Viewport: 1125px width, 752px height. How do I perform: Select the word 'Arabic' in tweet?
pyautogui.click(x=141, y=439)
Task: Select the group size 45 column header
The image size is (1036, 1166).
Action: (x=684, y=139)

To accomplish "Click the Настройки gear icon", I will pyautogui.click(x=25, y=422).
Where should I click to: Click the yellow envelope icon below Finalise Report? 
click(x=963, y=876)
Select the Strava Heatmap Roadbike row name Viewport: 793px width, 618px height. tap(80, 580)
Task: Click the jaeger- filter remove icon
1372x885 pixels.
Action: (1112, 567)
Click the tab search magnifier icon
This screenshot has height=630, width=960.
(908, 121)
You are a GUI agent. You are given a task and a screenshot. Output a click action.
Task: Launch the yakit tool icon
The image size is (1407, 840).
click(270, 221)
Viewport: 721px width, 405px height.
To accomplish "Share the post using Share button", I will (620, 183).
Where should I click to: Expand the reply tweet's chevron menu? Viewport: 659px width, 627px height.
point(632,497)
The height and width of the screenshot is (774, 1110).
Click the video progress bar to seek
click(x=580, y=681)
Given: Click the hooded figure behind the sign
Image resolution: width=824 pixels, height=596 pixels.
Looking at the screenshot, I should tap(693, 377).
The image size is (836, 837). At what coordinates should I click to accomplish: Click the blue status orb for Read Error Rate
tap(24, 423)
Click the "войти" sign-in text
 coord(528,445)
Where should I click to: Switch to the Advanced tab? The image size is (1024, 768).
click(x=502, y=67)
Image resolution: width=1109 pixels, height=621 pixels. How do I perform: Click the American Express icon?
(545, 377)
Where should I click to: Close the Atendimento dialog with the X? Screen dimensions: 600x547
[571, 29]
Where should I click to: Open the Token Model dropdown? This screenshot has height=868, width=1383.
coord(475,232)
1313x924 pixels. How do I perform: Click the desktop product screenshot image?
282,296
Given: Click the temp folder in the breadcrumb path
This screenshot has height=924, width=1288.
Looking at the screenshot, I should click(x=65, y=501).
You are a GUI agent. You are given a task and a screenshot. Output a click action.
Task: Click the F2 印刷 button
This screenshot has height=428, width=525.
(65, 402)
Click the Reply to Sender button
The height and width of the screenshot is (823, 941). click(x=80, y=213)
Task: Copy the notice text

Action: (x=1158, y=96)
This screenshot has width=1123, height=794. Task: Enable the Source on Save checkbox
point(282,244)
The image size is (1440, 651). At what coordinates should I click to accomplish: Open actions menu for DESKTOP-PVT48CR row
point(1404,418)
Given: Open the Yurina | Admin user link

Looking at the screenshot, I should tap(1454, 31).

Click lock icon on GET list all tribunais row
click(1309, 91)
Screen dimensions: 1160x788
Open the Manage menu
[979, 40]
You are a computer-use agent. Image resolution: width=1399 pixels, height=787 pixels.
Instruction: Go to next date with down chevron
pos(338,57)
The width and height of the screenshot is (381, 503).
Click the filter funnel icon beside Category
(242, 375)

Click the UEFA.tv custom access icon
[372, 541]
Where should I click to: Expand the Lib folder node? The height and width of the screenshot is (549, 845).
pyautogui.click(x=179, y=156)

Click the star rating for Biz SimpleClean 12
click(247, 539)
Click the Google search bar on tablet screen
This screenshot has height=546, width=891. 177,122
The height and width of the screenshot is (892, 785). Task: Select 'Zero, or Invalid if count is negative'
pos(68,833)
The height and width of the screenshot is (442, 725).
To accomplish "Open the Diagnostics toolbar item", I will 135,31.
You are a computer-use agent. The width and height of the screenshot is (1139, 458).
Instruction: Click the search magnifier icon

Exercise objective:
An exact copy of all the records is the only acceptable answer.

Task result:
Viewport: 1125px width, 752px height. How do I perform: Select the word 'Arabic' in tweet?
pyautogui.click(x=141, y=439)
Task: Select the group size 45 column header
The image size is (1036, 1166).
Action: (x=684, y=139)

To accomplish "Click the Настройки gear icon", I will pyautogui.click(x=25, y=422).
Where should I click to: Click the yellow envelope icon below Finalise Report? 
click(x=963, y=876)
Select the Strava Heatmap Roadbike row name Viewport: 793px width, 618px height. tap(80, 580)
Task: Click the jaeger- filter remove icon
1372x885 pixels.
Action: (1112, 567)
Click the tab search magnifier icon
This screenshot has height=630, width=960.
(908, 121)
You are a GUI agent. You are given a task and a screenshot. Output a click action.
Task: Launch the yakit tool icon
The image size is (1407, 840).
click(270, 221)
Viewport: 721px width, 405px height.
To accomplish "Share the post using Share button", I will (620, 183).
Where should I click to: Expand the reply tweet's chevron menu? Viewport: 659px width, 627px height.
point(632,497)
The height and width of the screenshot is (774, 1110).
Click the video progress bar to seek
click(x=580, y=681)
Given: Click the hooded figure behind the sign
Image resolution: width=824 pixels, height=596 pixels.
Looking at the screenshot, I should tap(693, 377).
The image size is (836, 837). At what coordinates should I click to accomplish: Click the blue status orb for Read Error Rate
tap(24, 423)
Click the "войти" sign-in text
 coord(528,445)
Where should I click to: Switch to the Advanced tab? The image size is (1024, 768).
click(x=502, y=67)
Image resolution: width=1109 pixels, height=621 pixels. How do I perform: Click the American Express icon?
(545, 377)
Where should I click to: Close the Atendimento dialog with the X? Screen dimensions: 600x547
[571, 29]
Where should I click to: Open the Token Model dropdown? This screenshot has height=868, width=1383.
coord(475,232)
1313x924 pixels. How do I perform: Click the desktop product screenshot image?
282,296
Given: Click the temp folder in the breadcrumb path
This screenshot has height=924, width=1288.
Looking at the screenshot, I should click(x=65, y=501).
You are a GUI agent. You are given a task and a screenshot. Output a click action.
Task: Click the F2 印刷 button
This screenshot has height=428, width=525.
(65, 402)
Click the Reply to Sender button
The height and width of the screenshot is (823, 941). click(x=80, y=213)
Task: Copy the notice text

Action: (x=1158, y=96)
This screenshot has width=1123, height=794. Task: Enable the Source on Save checkbox
point(282,244)
The image size is (1440, 651). At what coordinates should I click to accomplish: Open actions menu for DESKTOP-PVT48CR row
point(1404,418)
Given: Open the Yurina | Admin user link

Looking at the screenshot, I should tap(1454, 31).

Click lock icon on GET list all tribunais row
click(1309, 91)
Screen dimensions: 1160x788
Open the Manage menu
[979, 40]
You are a computer-use agent. Image resolution: width=1399 pixels, height=787 pixels.
Instruction: Go to next date with down chevron
pos(338,57)
The width and height of the screenshot is (381, 503).
Click the filter funnel icon beside Category
(242, 375)

Click the UEFA.tv custom access icon
[372, 541]
Where should I click to: Expand the Lib folder node? The height and width of the screenshot is (549, 845).
pyautogui.click(x=179, y=156)

Click the star rating for Biz SimpleClean 12
click(247, 539)
Click the Google search bar on tablet screen
This screenshot has height=546, width=891. 177,122
The height and width of the screenshot is (892, 785). Task: Select 'Zero, or Invalid if count is negative'
pos(68,833)
The height and width of the screenshot is (442, 725).
To accomplish "Open the Diagnostics toolbar item", I will 135,31.
You are a computer-use agent. The width and height of the screenshot is (1139, 458).
Instruction: Click the search magnifier icon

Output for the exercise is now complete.